### Stated goal
Arrange the lines below as a numbered list, omitting any blank lines. Leave the pictures out of the answer.

Records on locating elements on screens:
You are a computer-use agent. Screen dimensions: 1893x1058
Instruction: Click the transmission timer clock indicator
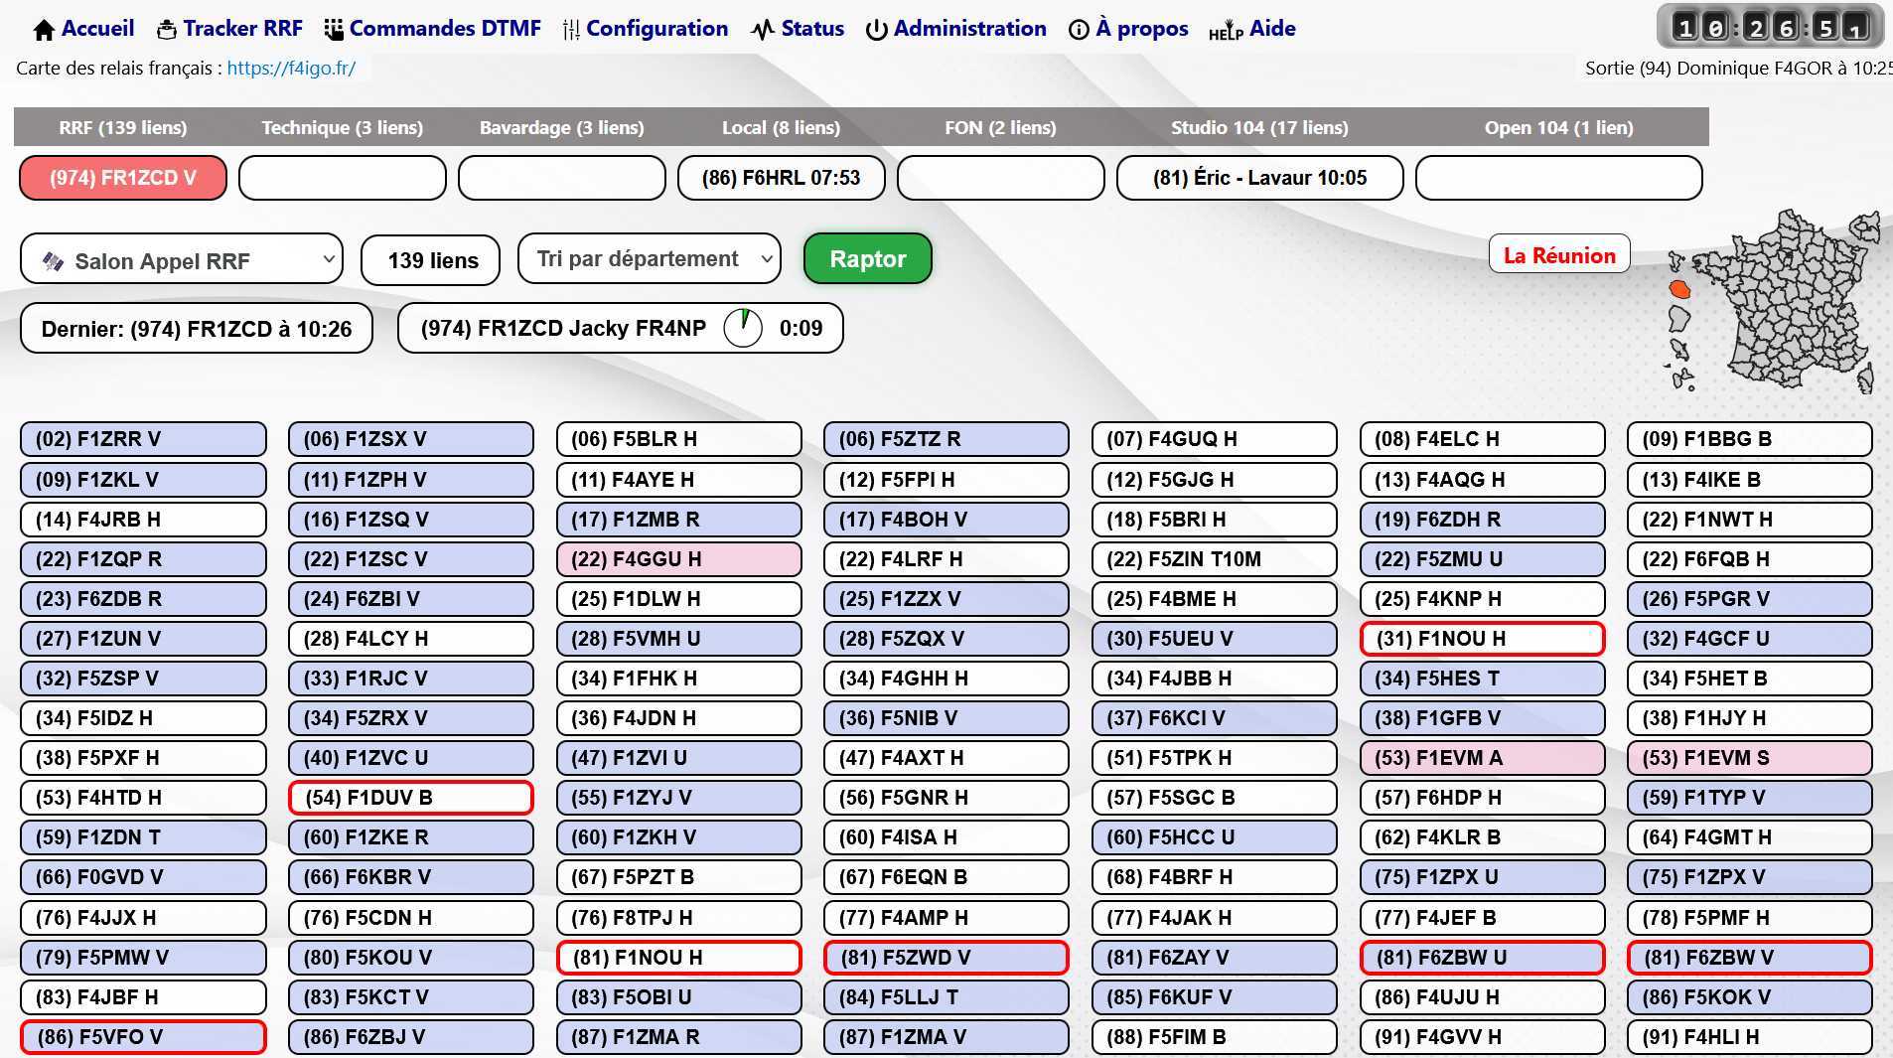[x=743, y=328]
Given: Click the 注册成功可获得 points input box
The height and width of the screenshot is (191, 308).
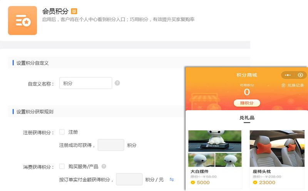Looking at the screenshot, I should tap(111, 145).
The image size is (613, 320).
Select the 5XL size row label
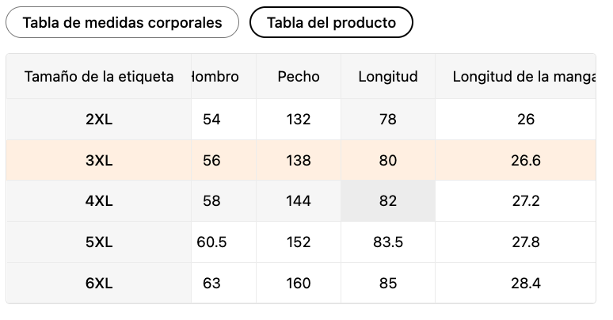pyautogui.click(x=99, y=242)
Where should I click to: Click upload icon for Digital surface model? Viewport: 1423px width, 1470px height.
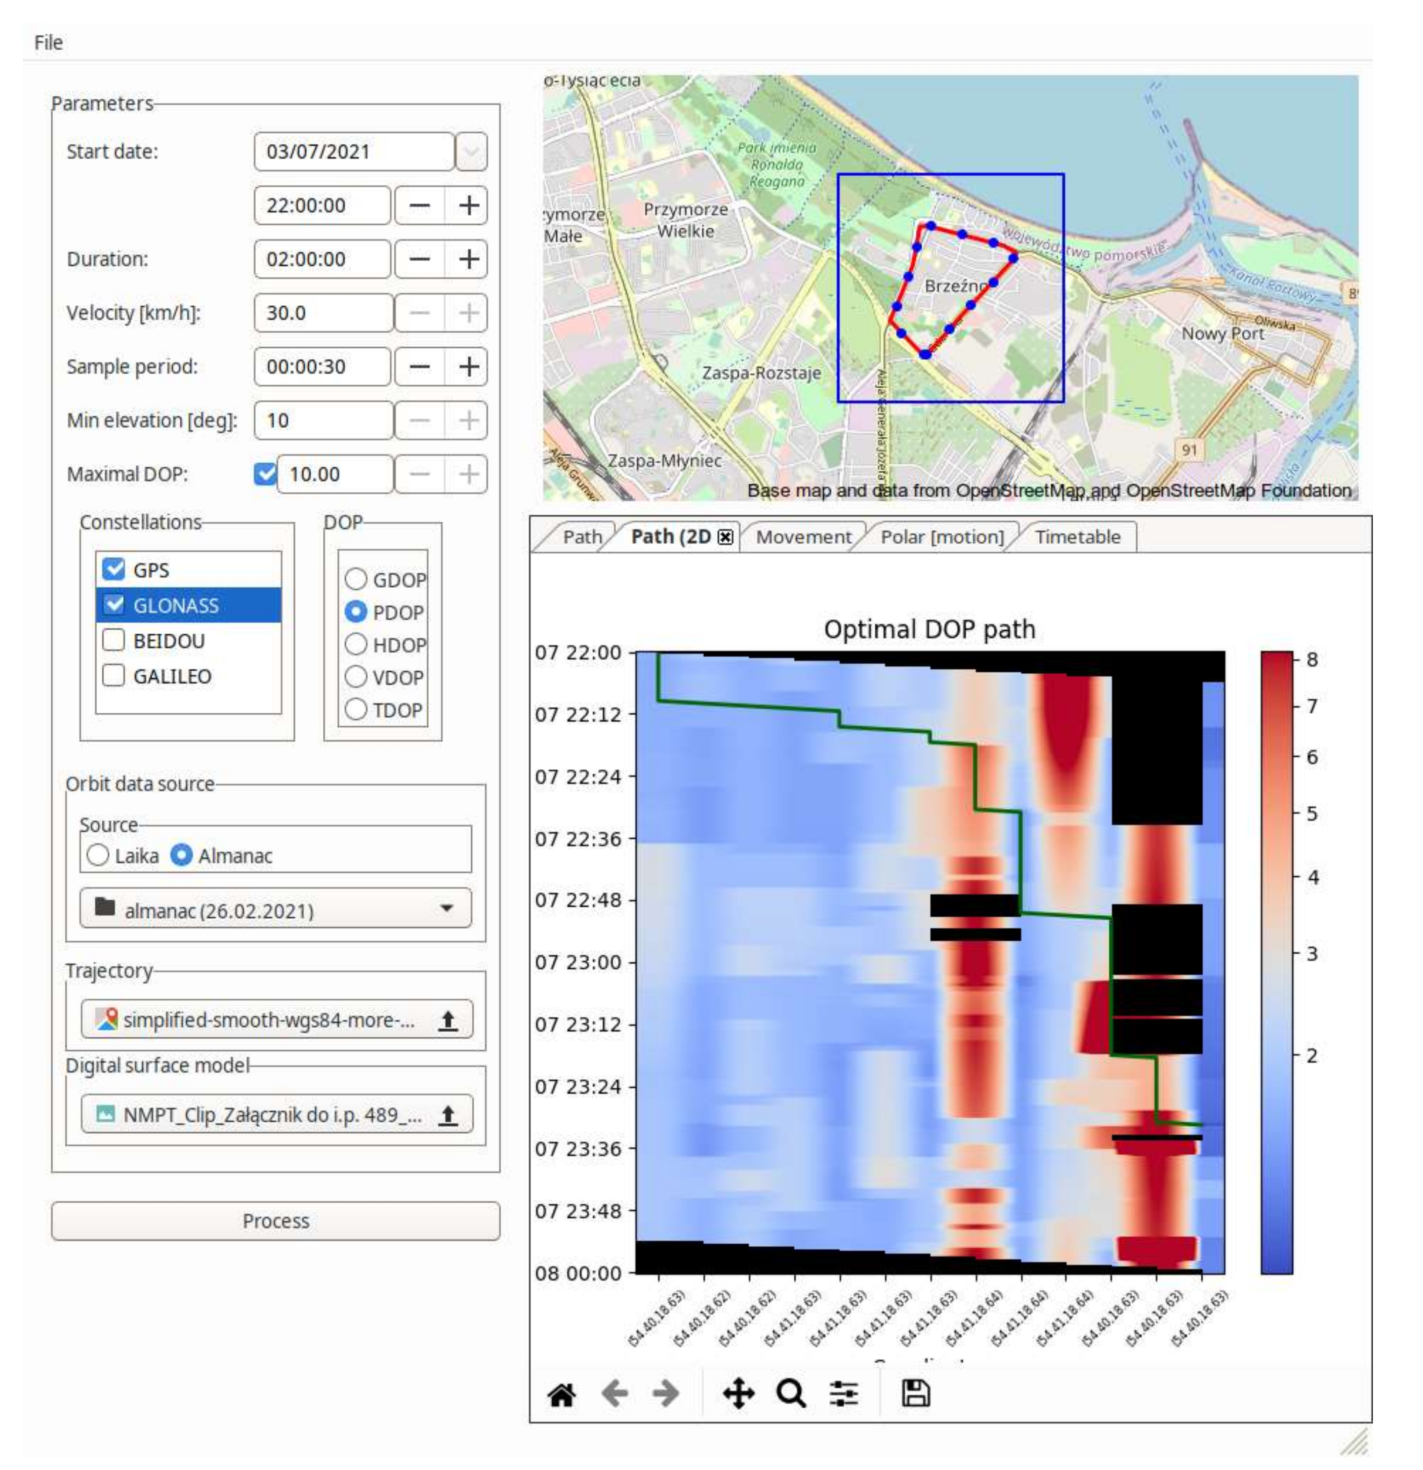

### Result for this exercise
1. You are a computer-use agent. Screen dimensions: 1893x1058
2. Instruction: Click the transmission timer clock indicator
3. [x=743, y=328]
4. Given: Click the 注册成功可获得 points input box
5. The height and width of the screenshot is (191, 308).
6. Looking at the screenshot, I should tap(111, 145).
7. The image size is (613, 320).
8. Select the 5XL size row label
9. pyautogui.click(x=99, y=242)
10. Where should I click to: Click upload icon for Digital surface model? Viewport: 1423px width, 1470px height.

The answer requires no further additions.